Extrait du document
══════════════════════════════
B/ Vaccin contre le paludisme
Les vaccins RTS,S/AS01 et R21/Matrix-M ont été développés dans le cadre du Programme de mise en œuvre du vaccin antipaludique. Ils ciblent une protéine exprimée par le parasite dans sa forme sporozoïte (stade précoce de l’infection), la protéine CSP. Cette protéine permet au parasite d’envahir les cellules hépatiques en début de cycle. Ces vaccins permettent donc d’induire, au stade précoce de l’infection, une forte réponse du système immunitaire chez l’hôte qui va alors lutter et empêcher l’invasion du foie par le parasite, casser le cycle parasitaire et donc l’infection.
Ces deux vaccins sont actuellement les seuls préqualifiés et recommandés par l’OMS depuis octobre 2023 pour la prévention du paludisme chez les enfants vivant en zones d’endémie à partir de l’âge de 5 mois.

En 2019, le vaccin RTS,S/AS01 a reçu une première autorisation règlementaire d’utilisation et a été administré à plus de 2 millions d’enfants dans les zones pilotes que sont la République du Ghana, la République du Kenya et la République du Malawi. Ce programme a eu un fort impact sur la santé publique : baisse de la mortalité infantile de 13%, baisse du nombre d’hospitalisations dues au paludisme.
Au cours des essais cliniques de phase trois et de ce programme pilote, ces vaccins ont à la fois démontré leur innocuité et leur efficacité en réduisant de plus de moitié le nombre de cas de paludisme au cours de la première année post vaccinale.
══════════════════════════════
Données fournies
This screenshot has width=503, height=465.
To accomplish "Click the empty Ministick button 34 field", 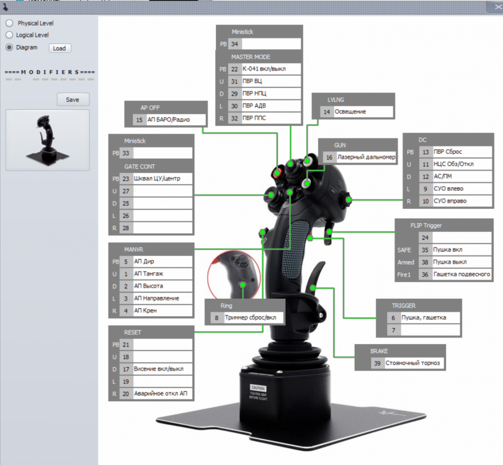I will [270, 44].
══════════════════════════════
Consigne de tâche
Poursuivez le texte sur le vaccin contre le paludisme à la suite de sa dernière phrase.

Zone de réponse
Ces vaccins trouvent principalement leur indication pour la prévention du paludisme à P. falciparum chez les enfants à partir de 5 mois vivant dans des régions où la transmission est modérée à forte, telle que définie par l’OMS (administration en 4 doses). Certains pays peuvent également administrer le vaccin en 5 doses de façon saisonnière dans les zones où la transmission présente des pics saisonniers.
D’autres vaccins candidats visant différents stades du parasite sont en cours de développement. La vaccination s’inscrit dans une stratégie globale de lutte contre le paludisme et ne dispense pas des autres mesures de prévention. Son utilisation doit entre autres tenir compte de la prévalence du parasite, de la morbi-mortalité de l’infection et des mesures de lutte déjà déployées dans la zone géographique concernée. Son impact est maximal lorsqu’elle est associée à d’autres stratégies de prévention. En décembre 2024, 17 pays d’Afrique ont introduit le vaccin à l’échelle nationale dans le cadre d’une vaccination systématique des enfants et au moins 30 autres pays africains prévoient de l’introduire. La poursuite du déploiement à grande échelle de ces vaccins permettrait de sauver des milliers d’enfants chaque année.

Conclusion
Le paludisme reste à ce jour la première maladie parasitaire au monde avec plus de 260 millions de cas par an. Si la maladie se manifeste en général par des symptômes pseudo-grippaux, elle peut aussi être à l’origine de graves complications et de décès, notamment pour les accès à Plasmodium falciparum, espèce la plus fréquente et répandue sur les 3 continents (Afrique, Asie, Amériques tropicales).
La lutte contre le paludisme repose sur la prévention individuelle (mesures de protection contre les piqûres d’Anopheles, prise d’une chimioprophylaxie) et sur la prévention collective (lutte anti vectorielle, traitements de masse, vaccination des enfants en zone d’endémie, déclaration et surveillance des cas)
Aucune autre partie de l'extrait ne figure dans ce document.